[Passage provided]

She's still kidding around, but her situation is no laughing matter.
Allendar has inoperable lung cancer. Surgery, chemotherapy and radiation therapy were unsuccessful. She is a client in the transitional program of Heritage Hospice. The program is for seriously-ill people whose prognosis indicates they have a year or less to live and who require limited clinical care, some volunteer assistance and other forms of support.
Allendar did not need an orientation to tell her about hospice. She had participated as a caregiver in the program.
"My husband, Charlie, had emphysema and was in hospice care for several months until he died in May 2002, when he was 77," Allendar said. "Five months later, in October, I was diagnosed with lung cancer."
The couple's health problems ended what had been a "very pleasant" retirement. The Allendars had lived and worked in Fayette County - he as a supervisor on a horse farm and she as a credit office manager - and had raised three sons, now ages 47 to 55, when they decided to leave both their jobs and their old home. They selected a ranch house in Boyle County and made the move about nine years ago.

(Data taken from a collection)

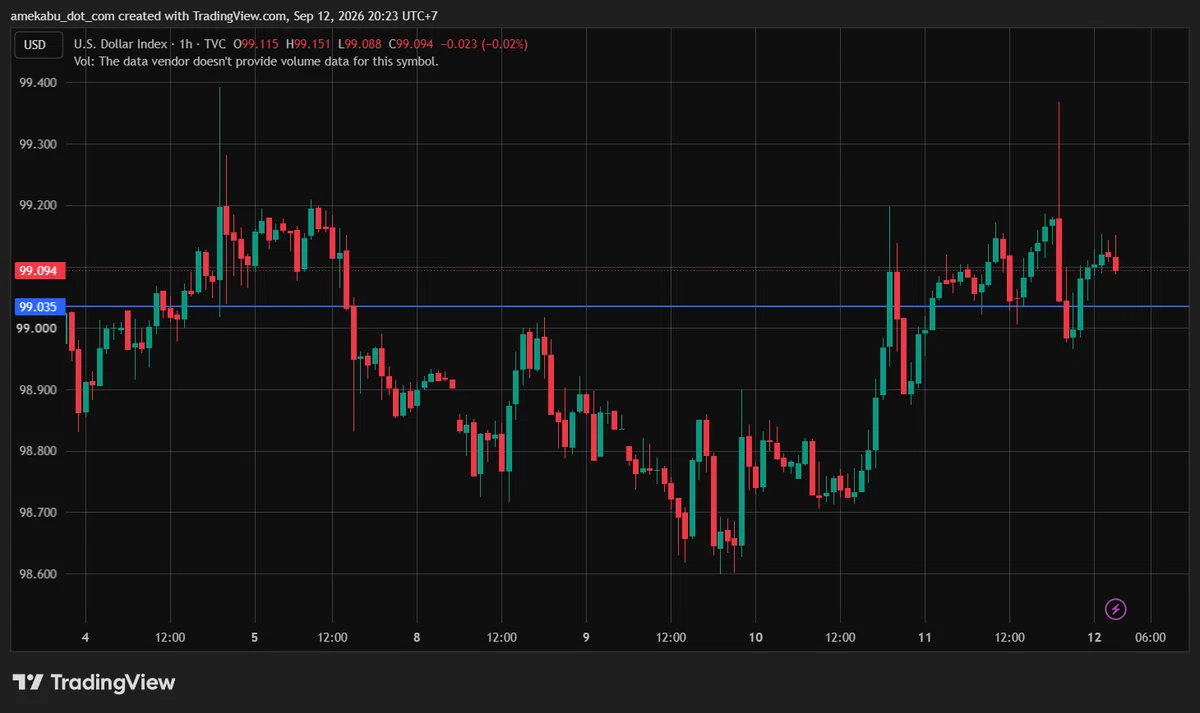Viewport: 1200px width, 713px height.
Task: Select the USD currency label box
Action: (x=36, y=44)

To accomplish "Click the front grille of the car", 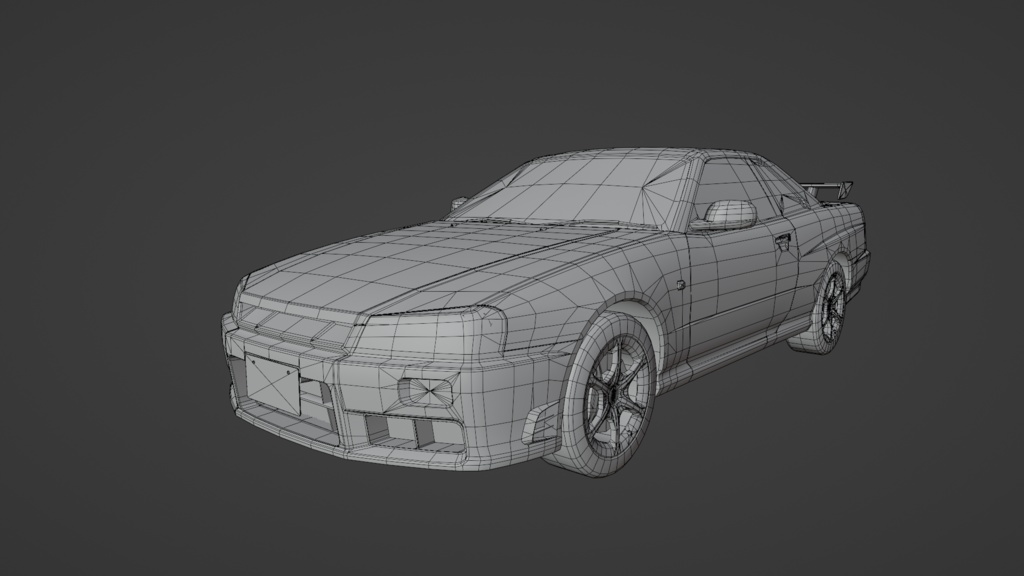I will coord(300,330).
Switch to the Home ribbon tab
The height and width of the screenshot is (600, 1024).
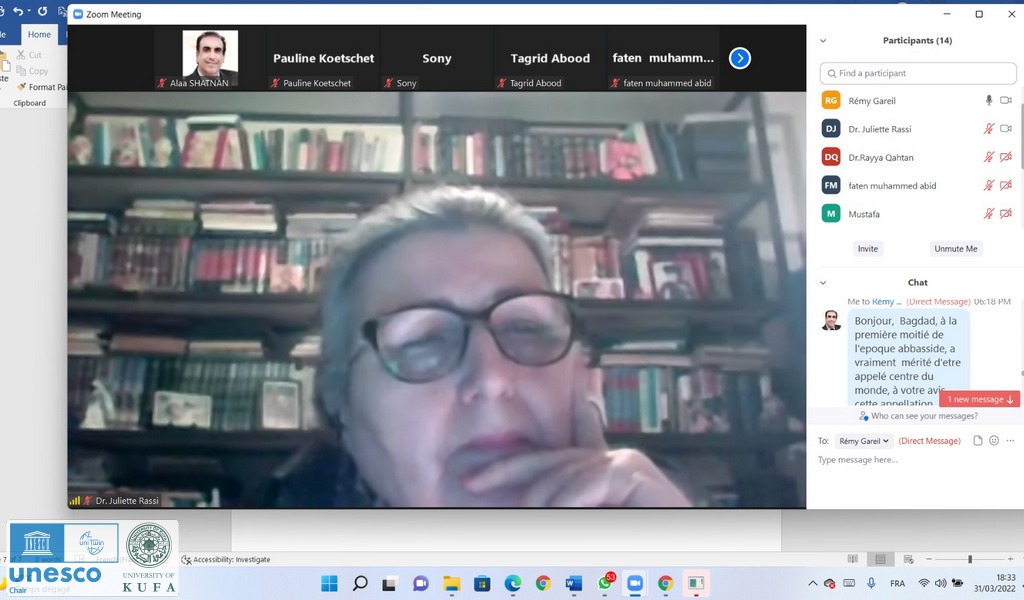pyautogui.click(x=39, y=34)
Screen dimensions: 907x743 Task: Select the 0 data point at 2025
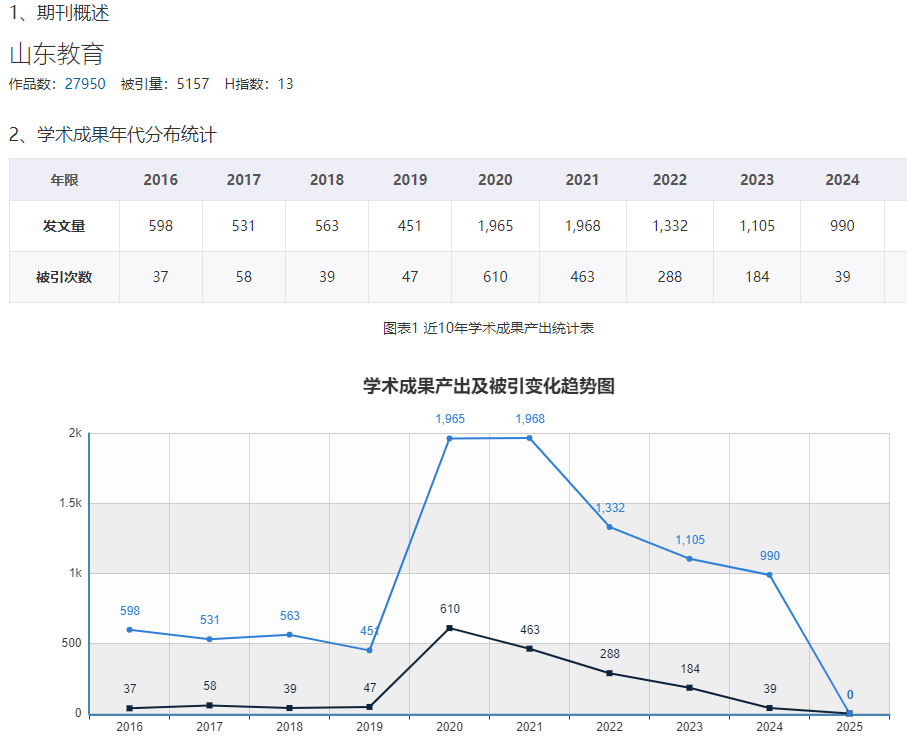[852, 711]
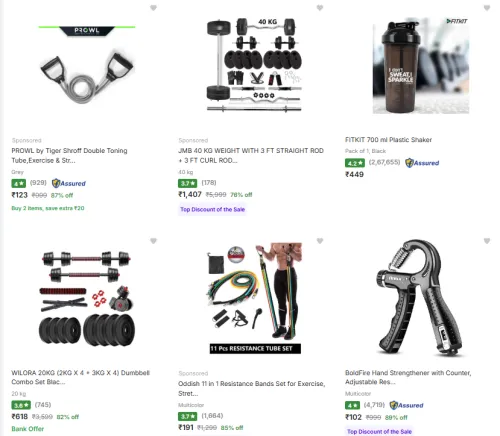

[Required actions]
(a) Answer these questions about the passage on Allendar's illness.
(i) What illness did Charlie have?
(ii) Which program of Heritage Hospice is Allendar a client in?
(iii) What county did the Allendars move to about nine years ago?
(b) Resume the passage on Allendar's illness after its final sentence, keeping its plain news style.

[Expected outputs]
(a)
(i) Emphysema
(ii) The transitional program
(iii) Boyle County

(b)
When a visitor in her home grimaced at the recent events she had recounted in her life and started to express pity for Allendar for the misfortunes that had rocked her world, she cut him off and started cutting up.
"Now, I don't want any sympathy," she said with mock firmness. "And I certainly don't want people thinking this (newspaper) story is some sort of ad for a man. I'm not looking for a man, honey. At least not today."
As her audience, including volunteer Bonnie Gadberry and registered nurse Sharon Risden, burst into laughter, Allendar momentarily took off the grease paint and turned serious.
"When they gave me the lung cancer diagnosis and said prospects were not good for me, I said to them, 'So be it.'"
But she didn't mean "so be it" as in a fatalistic statement that she was resigned to her prognosis. She meant "so be it" as in a defiant declaration that she was going to do her best to conquer her cancer. Despite the odds, she said she is not going to give in to her disease.
"This disease will not get me, as long as I keep a positive frame of mind," Allendar said. "With prayers, God's help and help from my doctor and these wonderful hospice people, I believe I can beat it. I know I'm going to remain upbeat.
"Too many people who are sick like me are afraid of hospice and believe going into it means they're ready to die. I'm not denying I have a serious illness, but I'm not ready to die, either."
Since conventional procedures, treatments and medications have failed to eradicate her cancer, she has turned to an experimental drug.
"I'm taking Iressa, what some people call a 'miracle drug' that fights cancer," she said. "I believe it is helping."
Hospice "friends" are her best "drug"
But the best "drug" for Allendar are her "friends" from hospice, especially Gadberry and Risden.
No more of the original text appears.